▶ Rincian tugas:
Tuliskan ulang seluruh petikan tentang dunia hiburan di bawah ini persis sama, tanpa mengubah satu kata atau tanda baca pun.

▶ Petikan:
Fenomena dunia
entertainment memang selalu menjadi sorotan publik. Terlebih lagi jika menjadi praktisi
entertainment. Profesi tersebut bisa disebut dengan artis atau publik figur
masyarakat. Manusia yang sering mondar-mandir dalam dunia entertainment ini
secara langsung maupun tidak langsung menjadi sorotan beribu-ribu pasang mata.
Dan terkadang setiap gerak-geraknya menjadi panutan bahkan menjadi perbincangan
yang menarik sendiri bagi masyarakat. Sang idola yang terus menjadi pusat perhatian
seakan-akan menjadi sebuah maskot penggerak mode ataupun perilaku
masyarakat. Contohnya saja artis A
memakai model baju dengan gaya seperti ini dan seperti itu, maka seluruh
penggemarnya pun akan mengikuti pakaian yang dikenakan artis A tersebut, walaupun
sebenarnya kurang pantas untuk moral bangsa kita. Tapi seakan-akan hal tersebut
tidak menjadi halangan untuk terus mengikuti mode artis A tersebut. “Yang penting
terlihat cantik dan keren seperti sang idola, terlihat modis dan tidak kuper”

▶ Data tercatat:
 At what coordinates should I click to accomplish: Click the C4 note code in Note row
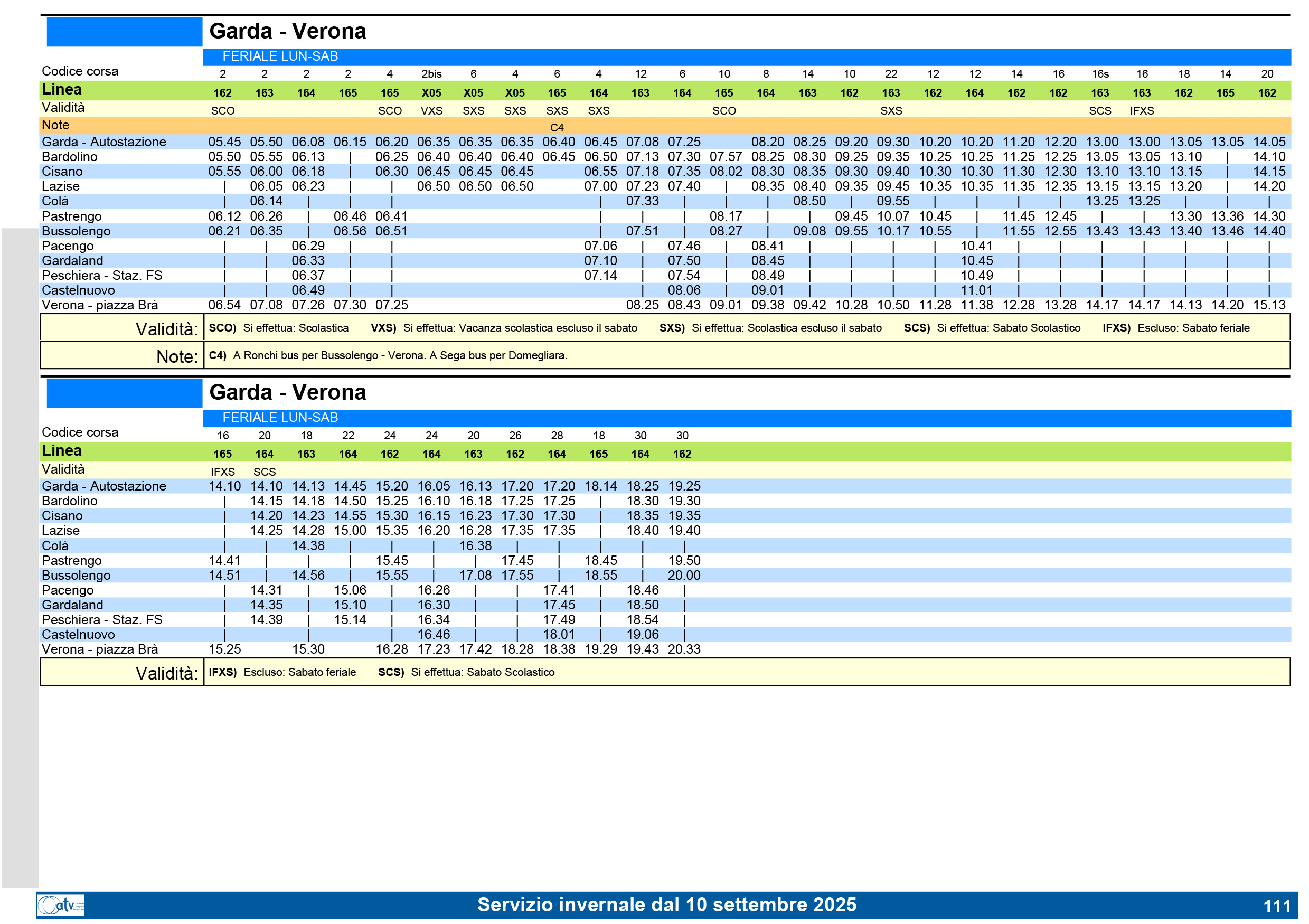pyautogui.click(x=557, y=128)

▶ Jawaban yang diharapkan:
Fenomena dunia
entertainment memang selalu menjadi sorotan publik. Terlebih lagi jika menjadi praktisi
entertainment. Profesi tersebut bisa disebut dengan artis atau publik figur
masyarakat. Manusia yang sering mondar-mandir dalam dunia entertainment ini
secara langsung maupun tidak langsung menjadi sorotan beribu-ribu pasang mata.
Dan terkadang setiap gerak-geraknya menjadi panutan bahkan menjadi perbincangan
yang menarik sendiri bagi masyarakat. Sang idola yang terus menjadi pusat perhatian
seakan-akan menjadi sebuah maskot penggerak mode ataupun perilaku
masyarakat. Contohnya saja artis A
memakai model baju dengan gaya seperti ini dan seperti itu, maka seluruh
penggemarnya pun akan mengikuti pakaian yang dikenakan artis A tersebut, walaupun
sebenarnya kurang pantas untuk moral bangsa kita. Tapi seakan-akan hal tersebut
tidak menjadi halangan untuk terus mengikuti mode artis A tersebut. “Yang penting
terlihat cantik dan keren seperti sang idola, terlihat modis dan tidak kuper”